Hello everyone! We five participants represent the Young Southeast Asian Leaders Initiative, which is usually called YSEALI. The program is funded by the U.S. Department of State and hosted by the Mansfield Center at the University of Montana. It is an undergraduate program for student leaders from Burma, Cambodia, Laos, Thailand and Vietnam, held over five weeks in Montana, Louisiana, and Washington, D.C. We are studying the role of environmental policies through workshops, lectures and field trips, sharing about environmental issues of each South East Asian country, and experiencing the diverse cultures of one another as well as the United States. Our goals in this program are to study environmental issues, to develop our leadership and communication skills, and to gain a deeper understanding of United States society and culture. Through this program, students discuss global environmental concerns focusing on the United States and South East Asian countries.
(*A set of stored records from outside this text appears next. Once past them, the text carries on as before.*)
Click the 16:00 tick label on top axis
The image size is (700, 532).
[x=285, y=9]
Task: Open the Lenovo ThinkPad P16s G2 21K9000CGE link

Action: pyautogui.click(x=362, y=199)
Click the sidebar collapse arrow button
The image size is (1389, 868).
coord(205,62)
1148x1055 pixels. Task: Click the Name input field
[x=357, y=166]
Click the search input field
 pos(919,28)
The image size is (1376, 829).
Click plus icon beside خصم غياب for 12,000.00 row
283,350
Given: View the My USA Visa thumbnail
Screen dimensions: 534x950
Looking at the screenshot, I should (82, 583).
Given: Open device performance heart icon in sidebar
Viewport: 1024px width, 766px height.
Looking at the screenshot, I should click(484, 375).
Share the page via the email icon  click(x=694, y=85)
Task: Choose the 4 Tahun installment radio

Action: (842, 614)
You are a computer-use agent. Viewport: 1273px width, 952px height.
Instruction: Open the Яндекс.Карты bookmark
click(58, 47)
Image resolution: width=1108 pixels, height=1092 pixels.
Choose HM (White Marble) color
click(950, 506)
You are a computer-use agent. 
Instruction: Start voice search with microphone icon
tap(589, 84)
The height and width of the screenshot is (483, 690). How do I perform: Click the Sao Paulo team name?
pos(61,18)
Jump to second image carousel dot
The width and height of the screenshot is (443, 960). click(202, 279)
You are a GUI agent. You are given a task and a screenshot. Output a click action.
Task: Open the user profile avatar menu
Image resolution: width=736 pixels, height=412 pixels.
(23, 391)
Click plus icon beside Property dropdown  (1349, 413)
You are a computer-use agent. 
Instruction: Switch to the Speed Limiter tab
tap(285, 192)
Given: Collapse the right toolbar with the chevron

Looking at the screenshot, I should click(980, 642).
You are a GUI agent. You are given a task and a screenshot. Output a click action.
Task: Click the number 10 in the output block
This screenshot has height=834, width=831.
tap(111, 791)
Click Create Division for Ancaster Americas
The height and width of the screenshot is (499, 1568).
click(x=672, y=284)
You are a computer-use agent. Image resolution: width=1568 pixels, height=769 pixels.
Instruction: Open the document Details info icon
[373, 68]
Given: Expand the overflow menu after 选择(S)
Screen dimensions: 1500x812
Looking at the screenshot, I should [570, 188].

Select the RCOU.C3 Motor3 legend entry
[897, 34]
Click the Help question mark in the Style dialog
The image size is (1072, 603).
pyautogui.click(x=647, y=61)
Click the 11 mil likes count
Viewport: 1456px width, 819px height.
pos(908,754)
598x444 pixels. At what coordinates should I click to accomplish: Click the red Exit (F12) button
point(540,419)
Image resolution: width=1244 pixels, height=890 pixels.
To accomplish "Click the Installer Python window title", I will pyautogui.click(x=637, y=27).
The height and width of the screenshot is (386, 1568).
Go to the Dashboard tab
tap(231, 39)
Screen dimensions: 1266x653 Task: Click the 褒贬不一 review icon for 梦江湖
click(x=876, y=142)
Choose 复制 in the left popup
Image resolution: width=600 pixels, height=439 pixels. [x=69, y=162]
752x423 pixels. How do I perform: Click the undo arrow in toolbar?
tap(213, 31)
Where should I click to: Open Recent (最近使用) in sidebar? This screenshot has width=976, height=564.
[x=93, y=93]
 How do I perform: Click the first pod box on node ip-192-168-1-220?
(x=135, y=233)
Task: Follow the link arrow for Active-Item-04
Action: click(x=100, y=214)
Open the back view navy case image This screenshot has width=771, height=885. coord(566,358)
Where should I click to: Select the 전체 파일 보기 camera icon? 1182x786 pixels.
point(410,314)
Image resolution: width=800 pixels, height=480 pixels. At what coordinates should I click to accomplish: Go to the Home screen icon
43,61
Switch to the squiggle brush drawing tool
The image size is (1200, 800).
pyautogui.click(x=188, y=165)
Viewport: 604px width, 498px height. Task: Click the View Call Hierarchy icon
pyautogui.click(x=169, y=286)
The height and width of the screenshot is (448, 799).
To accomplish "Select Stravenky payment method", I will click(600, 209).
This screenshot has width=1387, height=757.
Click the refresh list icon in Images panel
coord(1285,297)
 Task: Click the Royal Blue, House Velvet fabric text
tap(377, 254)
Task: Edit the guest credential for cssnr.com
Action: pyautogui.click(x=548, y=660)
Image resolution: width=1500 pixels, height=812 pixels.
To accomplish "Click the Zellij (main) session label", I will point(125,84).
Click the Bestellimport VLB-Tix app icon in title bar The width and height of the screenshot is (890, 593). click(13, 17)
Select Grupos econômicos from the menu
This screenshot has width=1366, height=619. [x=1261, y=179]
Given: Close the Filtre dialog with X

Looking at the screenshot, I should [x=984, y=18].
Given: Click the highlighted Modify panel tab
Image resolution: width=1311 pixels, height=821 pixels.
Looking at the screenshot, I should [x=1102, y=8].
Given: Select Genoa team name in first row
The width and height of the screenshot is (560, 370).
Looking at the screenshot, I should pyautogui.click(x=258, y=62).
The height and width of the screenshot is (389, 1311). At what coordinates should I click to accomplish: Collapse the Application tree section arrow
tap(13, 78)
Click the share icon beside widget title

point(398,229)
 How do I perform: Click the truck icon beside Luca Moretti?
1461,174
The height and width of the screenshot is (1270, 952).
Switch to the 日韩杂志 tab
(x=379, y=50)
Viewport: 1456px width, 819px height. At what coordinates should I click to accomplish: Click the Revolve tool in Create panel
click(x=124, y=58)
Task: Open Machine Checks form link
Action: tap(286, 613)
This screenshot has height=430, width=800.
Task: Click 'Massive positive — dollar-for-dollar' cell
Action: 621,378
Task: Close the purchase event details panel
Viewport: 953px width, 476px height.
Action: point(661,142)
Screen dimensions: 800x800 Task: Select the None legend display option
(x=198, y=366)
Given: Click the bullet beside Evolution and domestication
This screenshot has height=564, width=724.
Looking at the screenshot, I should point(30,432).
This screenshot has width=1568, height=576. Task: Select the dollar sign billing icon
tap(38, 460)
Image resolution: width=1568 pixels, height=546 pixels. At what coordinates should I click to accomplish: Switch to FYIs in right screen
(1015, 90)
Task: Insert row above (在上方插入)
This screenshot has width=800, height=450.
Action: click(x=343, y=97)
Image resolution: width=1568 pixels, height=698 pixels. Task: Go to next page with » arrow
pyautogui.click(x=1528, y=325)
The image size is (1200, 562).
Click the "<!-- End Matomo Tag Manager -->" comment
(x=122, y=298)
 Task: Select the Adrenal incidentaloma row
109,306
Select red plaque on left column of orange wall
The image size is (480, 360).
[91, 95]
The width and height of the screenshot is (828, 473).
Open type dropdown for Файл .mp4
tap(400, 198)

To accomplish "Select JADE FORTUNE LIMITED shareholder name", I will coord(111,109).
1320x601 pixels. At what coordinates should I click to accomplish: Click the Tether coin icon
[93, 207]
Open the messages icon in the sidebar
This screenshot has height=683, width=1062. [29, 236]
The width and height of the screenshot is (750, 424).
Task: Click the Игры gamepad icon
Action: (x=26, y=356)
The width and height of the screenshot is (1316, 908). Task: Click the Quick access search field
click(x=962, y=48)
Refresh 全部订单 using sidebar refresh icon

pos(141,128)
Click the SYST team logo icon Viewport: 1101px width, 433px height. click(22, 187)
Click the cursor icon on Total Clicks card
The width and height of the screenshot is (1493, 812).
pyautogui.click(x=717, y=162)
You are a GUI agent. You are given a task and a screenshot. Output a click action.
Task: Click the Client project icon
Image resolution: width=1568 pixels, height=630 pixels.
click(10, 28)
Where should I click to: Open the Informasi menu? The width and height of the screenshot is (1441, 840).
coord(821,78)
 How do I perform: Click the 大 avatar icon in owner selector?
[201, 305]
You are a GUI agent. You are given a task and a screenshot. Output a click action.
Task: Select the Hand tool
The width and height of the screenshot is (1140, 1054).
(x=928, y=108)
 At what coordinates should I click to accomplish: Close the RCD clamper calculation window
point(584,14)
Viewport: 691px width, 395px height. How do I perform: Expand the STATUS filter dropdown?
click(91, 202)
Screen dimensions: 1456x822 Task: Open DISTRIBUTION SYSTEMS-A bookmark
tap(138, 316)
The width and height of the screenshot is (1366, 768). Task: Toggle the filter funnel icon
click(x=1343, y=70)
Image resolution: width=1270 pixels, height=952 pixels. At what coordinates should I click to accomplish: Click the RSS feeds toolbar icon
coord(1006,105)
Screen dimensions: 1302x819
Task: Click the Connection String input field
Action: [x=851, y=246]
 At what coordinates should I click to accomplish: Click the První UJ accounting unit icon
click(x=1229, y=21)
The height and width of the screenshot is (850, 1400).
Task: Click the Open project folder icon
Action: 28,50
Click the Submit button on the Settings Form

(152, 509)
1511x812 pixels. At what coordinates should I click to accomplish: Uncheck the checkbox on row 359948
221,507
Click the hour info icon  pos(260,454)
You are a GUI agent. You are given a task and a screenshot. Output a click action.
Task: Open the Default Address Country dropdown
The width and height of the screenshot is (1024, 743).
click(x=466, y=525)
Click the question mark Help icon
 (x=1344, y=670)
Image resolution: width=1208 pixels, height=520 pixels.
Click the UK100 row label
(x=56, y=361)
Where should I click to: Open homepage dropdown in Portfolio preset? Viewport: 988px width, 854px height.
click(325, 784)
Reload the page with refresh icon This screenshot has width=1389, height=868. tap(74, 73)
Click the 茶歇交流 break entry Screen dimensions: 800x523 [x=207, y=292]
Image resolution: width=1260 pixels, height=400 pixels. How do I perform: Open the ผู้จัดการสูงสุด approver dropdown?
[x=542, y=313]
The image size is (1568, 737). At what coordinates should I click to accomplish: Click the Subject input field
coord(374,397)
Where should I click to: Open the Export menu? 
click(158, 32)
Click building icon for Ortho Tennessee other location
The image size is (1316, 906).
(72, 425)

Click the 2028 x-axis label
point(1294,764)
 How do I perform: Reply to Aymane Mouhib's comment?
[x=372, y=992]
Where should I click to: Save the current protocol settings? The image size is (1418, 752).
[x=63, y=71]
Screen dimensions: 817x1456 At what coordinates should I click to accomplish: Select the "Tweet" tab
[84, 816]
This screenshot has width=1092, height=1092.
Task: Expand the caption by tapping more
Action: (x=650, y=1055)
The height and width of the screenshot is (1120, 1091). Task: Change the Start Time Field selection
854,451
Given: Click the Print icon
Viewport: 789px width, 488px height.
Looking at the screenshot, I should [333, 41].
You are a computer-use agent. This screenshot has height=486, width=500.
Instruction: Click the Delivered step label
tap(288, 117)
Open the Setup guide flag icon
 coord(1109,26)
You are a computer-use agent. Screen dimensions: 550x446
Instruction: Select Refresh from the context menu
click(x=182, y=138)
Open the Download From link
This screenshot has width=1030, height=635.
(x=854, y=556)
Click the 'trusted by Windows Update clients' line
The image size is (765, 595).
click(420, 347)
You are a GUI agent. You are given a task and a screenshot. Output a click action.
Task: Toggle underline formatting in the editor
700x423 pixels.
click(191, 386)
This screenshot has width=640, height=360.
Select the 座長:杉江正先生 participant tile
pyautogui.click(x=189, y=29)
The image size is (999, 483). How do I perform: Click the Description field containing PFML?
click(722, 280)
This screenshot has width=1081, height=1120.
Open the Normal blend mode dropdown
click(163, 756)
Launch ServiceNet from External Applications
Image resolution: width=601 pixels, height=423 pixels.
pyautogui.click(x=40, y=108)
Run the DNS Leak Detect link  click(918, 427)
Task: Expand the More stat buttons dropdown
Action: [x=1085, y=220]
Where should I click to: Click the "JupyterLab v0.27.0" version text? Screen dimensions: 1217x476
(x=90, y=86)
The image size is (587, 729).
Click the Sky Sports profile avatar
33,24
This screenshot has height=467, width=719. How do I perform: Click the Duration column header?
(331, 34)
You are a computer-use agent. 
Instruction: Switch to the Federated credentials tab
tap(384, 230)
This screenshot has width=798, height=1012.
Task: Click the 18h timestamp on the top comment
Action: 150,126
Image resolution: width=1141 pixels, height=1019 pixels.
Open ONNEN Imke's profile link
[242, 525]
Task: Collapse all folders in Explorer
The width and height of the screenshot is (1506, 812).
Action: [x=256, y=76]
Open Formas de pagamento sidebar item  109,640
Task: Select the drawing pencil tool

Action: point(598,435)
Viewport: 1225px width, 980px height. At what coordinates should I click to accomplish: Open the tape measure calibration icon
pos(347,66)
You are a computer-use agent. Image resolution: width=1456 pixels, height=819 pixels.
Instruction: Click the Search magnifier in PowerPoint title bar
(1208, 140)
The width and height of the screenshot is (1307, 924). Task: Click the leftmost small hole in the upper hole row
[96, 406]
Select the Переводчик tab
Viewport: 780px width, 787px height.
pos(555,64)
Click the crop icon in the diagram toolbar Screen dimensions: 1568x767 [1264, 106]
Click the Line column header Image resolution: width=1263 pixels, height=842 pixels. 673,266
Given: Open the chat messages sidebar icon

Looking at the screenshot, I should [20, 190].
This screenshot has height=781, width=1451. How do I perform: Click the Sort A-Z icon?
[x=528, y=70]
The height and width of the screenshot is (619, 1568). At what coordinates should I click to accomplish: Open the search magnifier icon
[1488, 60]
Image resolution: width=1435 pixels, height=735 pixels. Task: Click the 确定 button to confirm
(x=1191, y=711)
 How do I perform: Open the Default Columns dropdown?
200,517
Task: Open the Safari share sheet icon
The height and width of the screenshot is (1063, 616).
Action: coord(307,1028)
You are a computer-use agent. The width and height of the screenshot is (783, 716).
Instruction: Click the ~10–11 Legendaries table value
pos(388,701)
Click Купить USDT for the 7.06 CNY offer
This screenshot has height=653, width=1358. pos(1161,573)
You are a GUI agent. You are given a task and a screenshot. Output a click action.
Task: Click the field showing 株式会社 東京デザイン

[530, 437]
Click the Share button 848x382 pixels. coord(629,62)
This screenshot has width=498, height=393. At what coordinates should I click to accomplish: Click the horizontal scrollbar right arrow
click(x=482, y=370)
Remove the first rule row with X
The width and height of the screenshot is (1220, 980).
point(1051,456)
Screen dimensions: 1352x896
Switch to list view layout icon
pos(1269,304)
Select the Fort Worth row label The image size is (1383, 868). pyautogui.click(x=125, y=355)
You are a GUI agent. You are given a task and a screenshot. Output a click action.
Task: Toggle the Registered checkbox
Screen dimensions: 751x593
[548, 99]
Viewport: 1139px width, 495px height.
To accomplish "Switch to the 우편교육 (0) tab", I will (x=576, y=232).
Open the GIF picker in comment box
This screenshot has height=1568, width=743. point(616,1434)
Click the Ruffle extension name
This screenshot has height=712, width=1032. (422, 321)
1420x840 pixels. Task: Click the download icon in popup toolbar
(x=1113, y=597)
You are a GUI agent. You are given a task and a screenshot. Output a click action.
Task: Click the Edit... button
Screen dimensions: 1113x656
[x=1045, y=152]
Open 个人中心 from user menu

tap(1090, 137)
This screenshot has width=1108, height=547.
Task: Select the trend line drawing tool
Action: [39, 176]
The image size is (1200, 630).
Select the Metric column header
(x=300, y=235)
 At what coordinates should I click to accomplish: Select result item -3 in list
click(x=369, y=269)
Having the chance to experience American life in the last three weeks, we are really impressed by the diversity of this society, which we can easily see in many aspects from culture, race, religion and cuisine. We very much enjoyed the amazing Salish Powwow, the interesting conversations with many friends, and good time for dinner with Vietnamese people who live in Missoula. All these experiences have given us the idea that people from all around the world, together with Native Americans, gather here in the United States, appreciate the differences, contribute their own uniqueness, and ultimately create such an extraordinary diversity. We can see that people here are free to express their ideas and characteristics, because people treat each other with respect no matter who you are or where you’re from.
The people’s hospitability and sense of environmental responsibility are among our primary impressions. A greeting with a friendly smile is the American cultural uniqueness. Everybody says hi and smiles everywhere. It makes me realize that even though American people are independent, interdependence is still on their minds, and people always communicate and help each other. We stayed with local host families for 2 days during the course of our stay in Missoula. We all found our host families to be very warm-hearted and hospitable. During our time living in their homes, our host families took care of us very well. They treated us as if we were part of their family. It made us really impressed and gratefully delighted. We have noticed that people in Missoula love nature; people love their rivers, forest and wildlife. Families spend time together at the mountains, waterfalls, parks and so forth. People take responsibility for protecting what they love; parents teach their children not to harm nature. People learn how to live with nature properly. This is the great contribution to environmental protection.
Additionally, we really admire eco-friendly technology in Montana. The more we learn about such technology, the more inspiration we obtain. We have seen good examples of highly efficient urban design. There are bike lanes around the city of Missoula, a natural gas fired plant in Butte, holistic asbestos remediation in Libby, and so forth. We, too, are astonishingly impressed by self-sustaining technologies such as the Missoula Hybrid Poplar Water Reclamation Project and the University of Montana’s FLAT house for sustainable living, to name but two examples. Furthermore, apart from such specific examples of green technologies, you can also see eco-friendly methods in the way people in Montana live. The Garber Family’s Homestead Organics Farm in Hamilton, for instance, has been providing youth education programs in the region. We can see technology go hand-in-hand with eco-livelihoods, which very much inspires us.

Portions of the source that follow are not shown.